Montreal-based musician Elizabeth Shepherd is a delight to listen to.
With a gorgeous jazz sound that combines several other influences, her music is a truly inventive audio blend. Local music lovers can see her musical talent first-hand this Friday when she performs at the Dominion-Chalmers Church (355 Cooper St.) at 7:30 pm as part of Ottawa’s Winter Jazz Festival.
(If you’re not familiar with her work surf over to this YouTube page).
With an impressive discography that includes five albums and one release of remixes, it is no surprise that her latest recent The Signal was recently nominated for a Juno as best jazz vocal album. Some critics have also named it as the best or among the best jazz records of 2014.

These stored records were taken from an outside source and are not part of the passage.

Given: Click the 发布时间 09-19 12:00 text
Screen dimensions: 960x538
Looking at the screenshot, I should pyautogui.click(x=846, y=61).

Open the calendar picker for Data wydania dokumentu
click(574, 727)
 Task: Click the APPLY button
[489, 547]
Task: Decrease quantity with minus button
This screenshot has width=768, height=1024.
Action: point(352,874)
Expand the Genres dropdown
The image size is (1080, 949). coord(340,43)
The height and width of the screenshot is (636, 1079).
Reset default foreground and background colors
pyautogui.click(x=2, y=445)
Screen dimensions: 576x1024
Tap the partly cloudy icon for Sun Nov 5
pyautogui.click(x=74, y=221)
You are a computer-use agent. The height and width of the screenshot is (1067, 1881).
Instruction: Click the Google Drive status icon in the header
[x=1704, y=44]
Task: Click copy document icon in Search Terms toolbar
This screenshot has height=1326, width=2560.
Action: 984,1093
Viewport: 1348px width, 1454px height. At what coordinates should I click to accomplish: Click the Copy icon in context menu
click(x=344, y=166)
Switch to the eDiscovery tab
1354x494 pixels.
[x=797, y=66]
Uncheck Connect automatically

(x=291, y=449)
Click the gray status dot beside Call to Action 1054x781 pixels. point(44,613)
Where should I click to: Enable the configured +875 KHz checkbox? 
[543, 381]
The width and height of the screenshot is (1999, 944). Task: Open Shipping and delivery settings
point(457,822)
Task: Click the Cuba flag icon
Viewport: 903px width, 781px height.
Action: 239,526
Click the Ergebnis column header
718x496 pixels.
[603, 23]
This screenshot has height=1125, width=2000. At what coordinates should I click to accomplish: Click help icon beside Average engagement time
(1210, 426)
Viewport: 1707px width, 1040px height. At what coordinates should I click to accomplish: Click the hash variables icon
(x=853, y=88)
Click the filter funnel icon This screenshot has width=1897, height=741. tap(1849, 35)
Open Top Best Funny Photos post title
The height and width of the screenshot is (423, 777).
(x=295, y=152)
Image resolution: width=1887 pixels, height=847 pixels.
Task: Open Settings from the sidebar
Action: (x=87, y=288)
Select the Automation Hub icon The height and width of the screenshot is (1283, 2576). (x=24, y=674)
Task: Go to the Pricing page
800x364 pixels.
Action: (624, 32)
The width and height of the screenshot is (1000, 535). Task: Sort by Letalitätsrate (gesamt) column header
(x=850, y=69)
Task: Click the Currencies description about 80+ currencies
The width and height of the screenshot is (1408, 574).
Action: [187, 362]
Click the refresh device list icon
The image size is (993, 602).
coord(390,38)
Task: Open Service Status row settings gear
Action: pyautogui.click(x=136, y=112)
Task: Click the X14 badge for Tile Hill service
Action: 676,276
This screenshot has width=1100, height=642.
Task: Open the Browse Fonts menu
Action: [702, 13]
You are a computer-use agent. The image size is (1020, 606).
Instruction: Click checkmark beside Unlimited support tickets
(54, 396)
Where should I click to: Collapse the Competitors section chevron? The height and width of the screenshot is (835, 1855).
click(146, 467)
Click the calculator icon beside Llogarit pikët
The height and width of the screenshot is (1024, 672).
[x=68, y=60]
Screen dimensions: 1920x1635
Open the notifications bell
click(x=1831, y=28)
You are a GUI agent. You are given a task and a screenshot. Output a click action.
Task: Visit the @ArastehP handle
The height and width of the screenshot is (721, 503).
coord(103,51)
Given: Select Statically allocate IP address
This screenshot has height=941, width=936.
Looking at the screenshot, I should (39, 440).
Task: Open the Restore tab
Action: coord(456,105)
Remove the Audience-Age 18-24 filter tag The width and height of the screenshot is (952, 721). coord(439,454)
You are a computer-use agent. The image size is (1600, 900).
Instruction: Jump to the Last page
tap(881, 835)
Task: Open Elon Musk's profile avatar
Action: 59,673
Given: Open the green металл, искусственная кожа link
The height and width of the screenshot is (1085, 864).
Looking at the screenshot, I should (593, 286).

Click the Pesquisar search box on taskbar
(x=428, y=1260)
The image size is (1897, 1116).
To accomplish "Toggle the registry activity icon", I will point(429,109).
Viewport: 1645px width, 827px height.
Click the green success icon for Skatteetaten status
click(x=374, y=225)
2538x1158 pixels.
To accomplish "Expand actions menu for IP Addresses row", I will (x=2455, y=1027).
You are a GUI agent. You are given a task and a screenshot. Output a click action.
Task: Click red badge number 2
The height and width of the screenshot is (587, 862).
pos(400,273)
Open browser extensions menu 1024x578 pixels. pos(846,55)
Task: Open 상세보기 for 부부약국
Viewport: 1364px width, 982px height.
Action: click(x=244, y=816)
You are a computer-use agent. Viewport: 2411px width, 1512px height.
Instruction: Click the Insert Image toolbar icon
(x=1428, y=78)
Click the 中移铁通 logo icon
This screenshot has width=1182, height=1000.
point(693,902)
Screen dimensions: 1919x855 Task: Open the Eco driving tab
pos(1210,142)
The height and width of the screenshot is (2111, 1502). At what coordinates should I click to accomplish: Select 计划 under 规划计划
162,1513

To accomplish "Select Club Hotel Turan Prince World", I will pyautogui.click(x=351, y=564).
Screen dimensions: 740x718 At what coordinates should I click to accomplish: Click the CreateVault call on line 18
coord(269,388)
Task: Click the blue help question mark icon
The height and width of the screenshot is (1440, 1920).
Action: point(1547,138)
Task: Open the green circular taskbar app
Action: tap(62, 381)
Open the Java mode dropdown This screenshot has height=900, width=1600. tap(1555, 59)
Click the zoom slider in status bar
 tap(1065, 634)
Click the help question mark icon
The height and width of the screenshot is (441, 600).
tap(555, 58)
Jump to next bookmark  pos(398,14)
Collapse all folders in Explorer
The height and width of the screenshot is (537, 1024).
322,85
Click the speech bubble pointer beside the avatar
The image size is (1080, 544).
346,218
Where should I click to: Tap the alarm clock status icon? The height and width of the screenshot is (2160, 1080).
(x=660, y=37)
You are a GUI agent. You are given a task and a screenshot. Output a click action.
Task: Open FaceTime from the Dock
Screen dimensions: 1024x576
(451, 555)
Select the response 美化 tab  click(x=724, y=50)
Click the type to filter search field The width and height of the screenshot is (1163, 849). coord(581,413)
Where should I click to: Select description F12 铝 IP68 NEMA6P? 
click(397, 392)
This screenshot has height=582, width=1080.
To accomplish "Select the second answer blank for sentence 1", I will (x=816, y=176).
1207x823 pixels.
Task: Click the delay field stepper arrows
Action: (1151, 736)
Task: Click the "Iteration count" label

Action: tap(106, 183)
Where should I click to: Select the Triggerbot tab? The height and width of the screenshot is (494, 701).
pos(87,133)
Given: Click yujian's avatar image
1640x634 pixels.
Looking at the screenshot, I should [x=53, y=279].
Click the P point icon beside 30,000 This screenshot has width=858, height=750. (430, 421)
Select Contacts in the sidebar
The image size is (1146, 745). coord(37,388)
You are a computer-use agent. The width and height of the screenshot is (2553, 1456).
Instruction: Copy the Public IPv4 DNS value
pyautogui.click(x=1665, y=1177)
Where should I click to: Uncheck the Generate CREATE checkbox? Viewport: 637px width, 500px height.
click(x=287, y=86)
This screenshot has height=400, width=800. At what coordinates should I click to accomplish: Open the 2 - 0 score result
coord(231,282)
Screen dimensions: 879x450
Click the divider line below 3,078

For Shepherd, however, the special significance of The Signal comes not from the critical acclaim it has received but rather from a very personal moment in her life.
“The whole album is dedicated to (my daughter) and her coming into my life,” she tells Apartment613 in a phone interview.
Since becoming a mother for the first time three years ago, Shepherd has come to think deeply about her role as an artist. While always being politically conscious, she says that becoming a parent has given her a new perspective on fostering social change.
The Signal clearly shows this political side, as she tackles such themes as forced marriages and rape in Africa (“Lion’s Den”), the murder of Trayvon Martin in the United States (“Another Day”) and environmental harm in India as a result of cotton farming (“BT Cotton”).
Her ability to discuss these and other politically-charged issues are made possible by her impressive skills as a composer. For instance, at the end of Lion’s Den, there is a deeply moving trumpet solo that is both unsettling and powerful, reminding me of the feelings I had when I first heard Miles Davis classic album Bitches Brew.
Shepherd says she chose the solo because the sound of the trumpet can foster sounds similar to human screams. This willingness to tackle horrible themes straight-on, however, is based on a positive hope for the future.
“I don’t want to shy away from anything,” says Shepherd. “Rape is a lot more common than people think, so let’s go ahead and talk about it . . . . I also wanted to get to the complexity, because people do survive and move on.”
Her ability to tackle complexity is not limited to political observations. One of my favourite songs is the title-track The Signal, which opens with a wonderful passage from CBC radio host Laura Brown’s show The Signal. (Album, song, radio show with the same name – some lovely meta work at play here).
Shepherd’s song The Signal feels like you are sharing an intimate conversation with someone in a candlelit bar, with the music providing a haunting soundtrack to a captivating story. Perhaps this image offers a hint on what we can expect for her upcoming performance in Ottawa.
Elizabeth Shepherd plays at the Dominion-Chalmers Church (355 Cooper St.) on Friday, February 13 at 7:30 pm. Tickets are $30.